Thanks for your input.

I've been thinking about cards to benefit henchmen as there many be no incentive to go for the higher 'rated' jobs when failure/death/capture of your henchmen is a much higher risk. Knowing you have a 'tool' of some description to give you that edge is a good idea. I thoughts have been thinking about whether to have these items as part of the communal deck, or to research the items. I'd be leaning to the communal deck and the chance to draw an item to help you is evenly spread among all players. Not to mention the when to do I play this card process rather than being able to play an item every turn.

Quote:
also like the increasing number of turns for more difficult jobs. I presume a player can have different groups of henchmen at work, if the player has enough money/resources to send out a second crew... (Crew A is stealing carrots and onions for the third of four turns, while crew B starts stealing a mixer for two turns...)

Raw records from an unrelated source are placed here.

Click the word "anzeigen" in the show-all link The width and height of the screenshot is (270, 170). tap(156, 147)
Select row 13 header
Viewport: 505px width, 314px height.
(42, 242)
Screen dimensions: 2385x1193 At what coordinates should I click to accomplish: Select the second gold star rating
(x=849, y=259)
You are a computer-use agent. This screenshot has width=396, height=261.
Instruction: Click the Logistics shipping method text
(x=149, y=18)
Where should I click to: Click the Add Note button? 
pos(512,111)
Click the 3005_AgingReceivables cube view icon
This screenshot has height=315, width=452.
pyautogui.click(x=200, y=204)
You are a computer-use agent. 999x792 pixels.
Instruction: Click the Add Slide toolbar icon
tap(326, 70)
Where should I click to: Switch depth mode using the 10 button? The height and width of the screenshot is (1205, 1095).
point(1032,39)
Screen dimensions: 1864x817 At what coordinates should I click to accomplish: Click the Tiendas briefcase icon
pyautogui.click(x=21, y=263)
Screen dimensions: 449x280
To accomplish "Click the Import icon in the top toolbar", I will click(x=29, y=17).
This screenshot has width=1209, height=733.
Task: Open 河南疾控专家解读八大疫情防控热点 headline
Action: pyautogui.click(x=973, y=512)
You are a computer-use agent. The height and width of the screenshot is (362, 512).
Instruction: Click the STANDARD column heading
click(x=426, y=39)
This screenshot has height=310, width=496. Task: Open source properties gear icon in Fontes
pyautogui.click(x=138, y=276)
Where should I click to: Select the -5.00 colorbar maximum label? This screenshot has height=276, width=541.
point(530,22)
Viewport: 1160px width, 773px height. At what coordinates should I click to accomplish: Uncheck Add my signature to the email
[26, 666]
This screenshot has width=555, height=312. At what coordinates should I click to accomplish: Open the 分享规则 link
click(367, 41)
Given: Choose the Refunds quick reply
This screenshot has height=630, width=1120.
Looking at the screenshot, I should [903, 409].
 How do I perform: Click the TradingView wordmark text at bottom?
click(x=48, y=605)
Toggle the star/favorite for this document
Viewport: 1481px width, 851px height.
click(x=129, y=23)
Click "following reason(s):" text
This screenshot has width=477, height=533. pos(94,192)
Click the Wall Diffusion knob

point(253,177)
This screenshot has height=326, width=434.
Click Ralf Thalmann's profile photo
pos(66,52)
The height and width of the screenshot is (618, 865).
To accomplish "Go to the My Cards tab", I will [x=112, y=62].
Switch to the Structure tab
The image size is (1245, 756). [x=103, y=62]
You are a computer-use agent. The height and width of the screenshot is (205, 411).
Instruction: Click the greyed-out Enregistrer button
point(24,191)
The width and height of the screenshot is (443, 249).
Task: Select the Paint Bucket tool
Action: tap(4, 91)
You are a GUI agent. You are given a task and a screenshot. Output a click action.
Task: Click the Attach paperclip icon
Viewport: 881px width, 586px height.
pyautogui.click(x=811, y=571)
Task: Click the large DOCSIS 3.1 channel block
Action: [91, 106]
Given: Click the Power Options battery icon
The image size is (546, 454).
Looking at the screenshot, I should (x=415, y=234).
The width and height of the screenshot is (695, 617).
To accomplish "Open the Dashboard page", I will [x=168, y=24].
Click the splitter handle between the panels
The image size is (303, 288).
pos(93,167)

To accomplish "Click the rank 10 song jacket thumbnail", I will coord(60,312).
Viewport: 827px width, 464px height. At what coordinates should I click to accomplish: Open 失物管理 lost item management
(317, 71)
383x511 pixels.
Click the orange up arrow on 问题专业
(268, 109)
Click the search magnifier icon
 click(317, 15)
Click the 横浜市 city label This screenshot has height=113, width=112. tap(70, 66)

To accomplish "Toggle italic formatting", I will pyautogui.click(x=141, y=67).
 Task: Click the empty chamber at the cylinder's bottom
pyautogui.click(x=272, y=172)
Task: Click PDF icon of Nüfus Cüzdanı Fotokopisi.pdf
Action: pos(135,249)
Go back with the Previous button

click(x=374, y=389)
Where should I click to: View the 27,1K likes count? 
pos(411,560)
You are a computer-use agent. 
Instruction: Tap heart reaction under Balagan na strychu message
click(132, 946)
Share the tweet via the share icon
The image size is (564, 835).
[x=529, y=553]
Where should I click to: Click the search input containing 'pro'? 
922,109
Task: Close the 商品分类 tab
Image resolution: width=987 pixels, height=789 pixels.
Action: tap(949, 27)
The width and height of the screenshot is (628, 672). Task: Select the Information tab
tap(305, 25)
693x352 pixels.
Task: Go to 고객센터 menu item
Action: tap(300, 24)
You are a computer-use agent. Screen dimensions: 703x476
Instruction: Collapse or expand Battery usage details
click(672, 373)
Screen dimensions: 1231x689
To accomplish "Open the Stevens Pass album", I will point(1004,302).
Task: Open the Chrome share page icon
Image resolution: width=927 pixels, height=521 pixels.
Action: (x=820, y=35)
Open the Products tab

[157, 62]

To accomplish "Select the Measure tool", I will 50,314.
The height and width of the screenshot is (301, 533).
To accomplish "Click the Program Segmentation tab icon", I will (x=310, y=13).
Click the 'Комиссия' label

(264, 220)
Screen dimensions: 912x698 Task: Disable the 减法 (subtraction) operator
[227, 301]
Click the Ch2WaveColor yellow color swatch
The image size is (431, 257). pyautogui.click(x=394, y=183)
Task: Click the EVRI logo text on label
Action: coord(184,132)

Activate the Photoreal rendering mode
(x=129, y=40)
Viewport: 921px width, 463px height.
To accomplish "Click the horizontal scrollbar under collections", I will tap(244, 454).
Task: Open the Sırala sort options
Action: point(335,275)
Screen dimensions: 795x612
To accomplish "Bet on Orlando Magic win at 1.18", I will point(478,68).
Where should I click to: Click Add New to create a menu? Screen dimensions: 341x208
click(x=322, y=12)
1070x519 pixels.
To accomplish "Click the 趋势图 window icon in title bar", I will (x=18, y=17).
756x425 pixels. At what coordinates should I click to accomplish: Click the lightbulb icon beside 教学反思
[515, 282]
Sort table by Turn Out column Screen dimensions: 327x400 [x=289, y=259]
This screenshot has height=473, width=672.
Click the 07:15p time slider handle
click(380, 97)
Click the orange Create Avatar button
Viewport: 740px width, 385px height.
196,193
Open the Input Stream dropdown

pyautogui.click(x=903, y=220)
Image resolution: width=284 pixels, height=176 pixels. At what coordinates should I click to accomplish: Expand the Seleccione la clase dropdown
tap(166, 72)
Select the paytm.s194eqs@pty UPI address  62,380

Absolutely. If you have enough henchmen with the right attributes you could have multiple jobs on the go. I'm thinking about player interaction when at the same location as well.

Quote:
Reading that a secret agent comes from a deck, how many are there?
* Do secret agents they belong to a certain player, or are they "generic" and the player who draws the SA controls him?
* Are the traps laid out by other players, or is the evil lair something constructed from cards that all the players can attempt to fight?

1) At the moment I'm not sure - I'm thinking somewhere around maybe 10-12, but that will I guess be ultimately decided through playtesting and seeing what the balance is.
2) Secret agents are controlled by the player who drew them, thematically, This is the player bribing the 'Agency' to go an annoy this Evil Genius rather than them. Gamewise it is a way for player interaction. I didn't really envision the agents as 'generic' rather each has their own name and uses, whether it was for black ops or other similar actions.
3) Traps are laid out face down beside your evil lair. and when an agent is played in to your lair the trap card is turned face up and the result applied - death, failure success. I guess a better way might be for the player being raided to gather up his lair, henchmen not on jobs, and trap card/s and shuffle them together and place face down, the player controlling the secret agent then turns cards face up, symbolising the agent senaking through the lair. If a trap is encountered the result occurs. If the agent lives he continues looking for the room/target his looking for.